■ **Collected data**:
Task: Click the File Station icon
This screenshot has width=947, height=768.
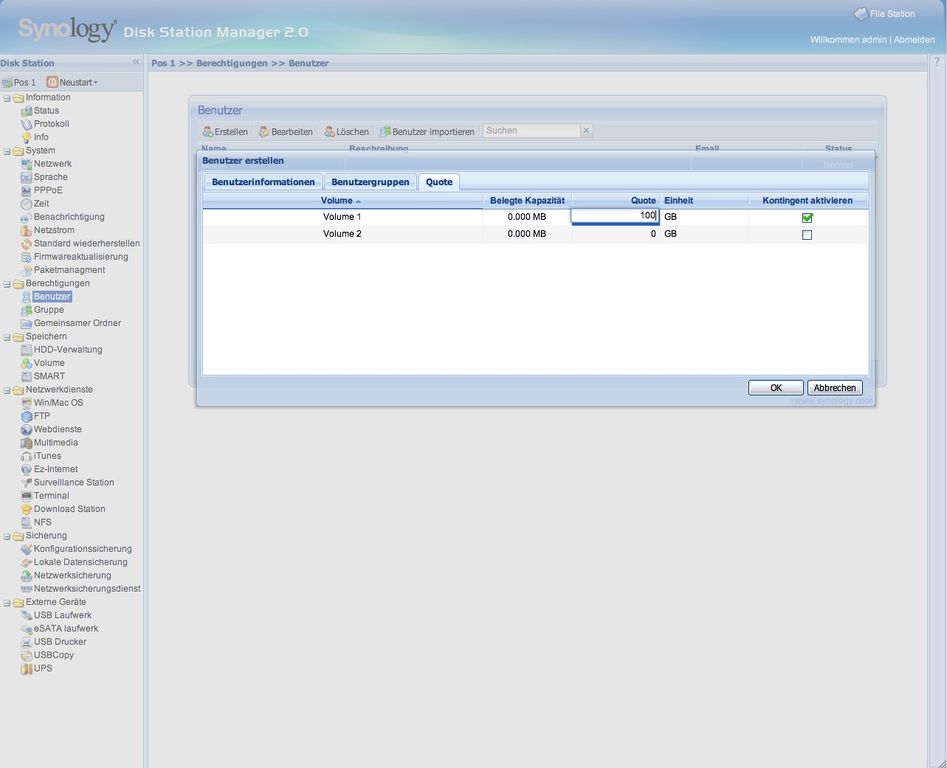Action: point(860,14)
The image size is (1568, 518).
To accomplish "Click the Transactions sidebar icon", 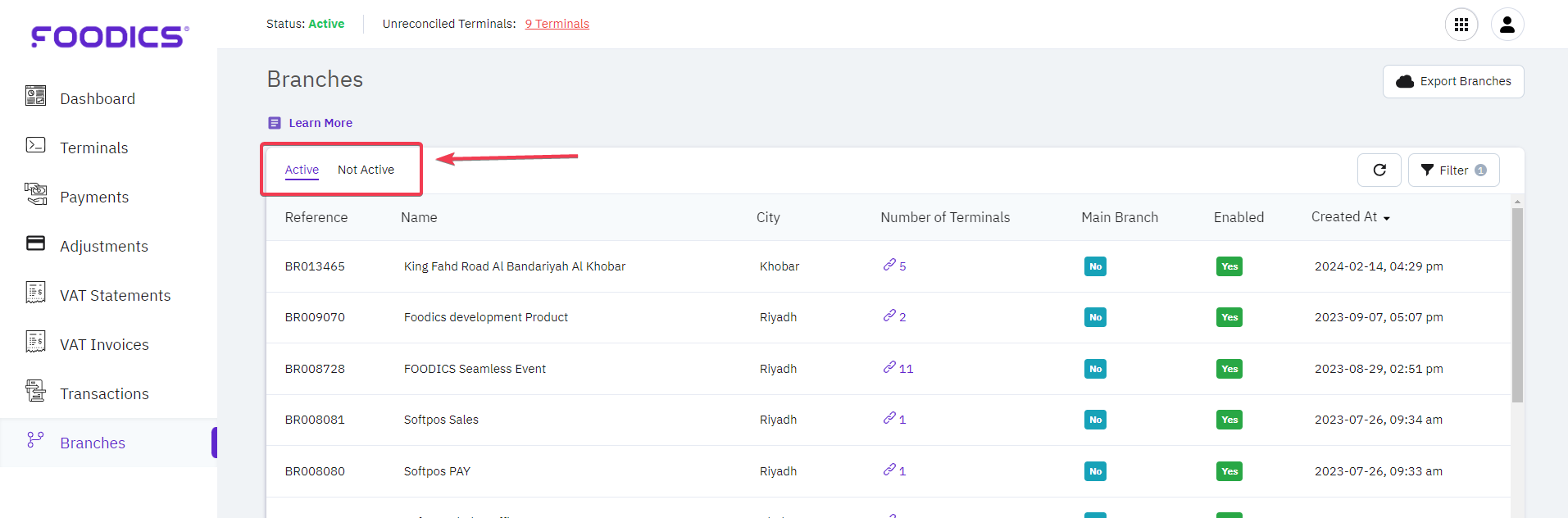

■ **Brief**: Your task is to transcribe exactly the lines from the one containing "This screenshot has width=947, height=768." through the final line of the entries above, pictures excluded.

■ **Problem solution**:
This screenshot has width=947, height=768.
Action: point(860,14)
The image size is (1568, 518).
To accomplish "Click the Transactions sidebar icon", 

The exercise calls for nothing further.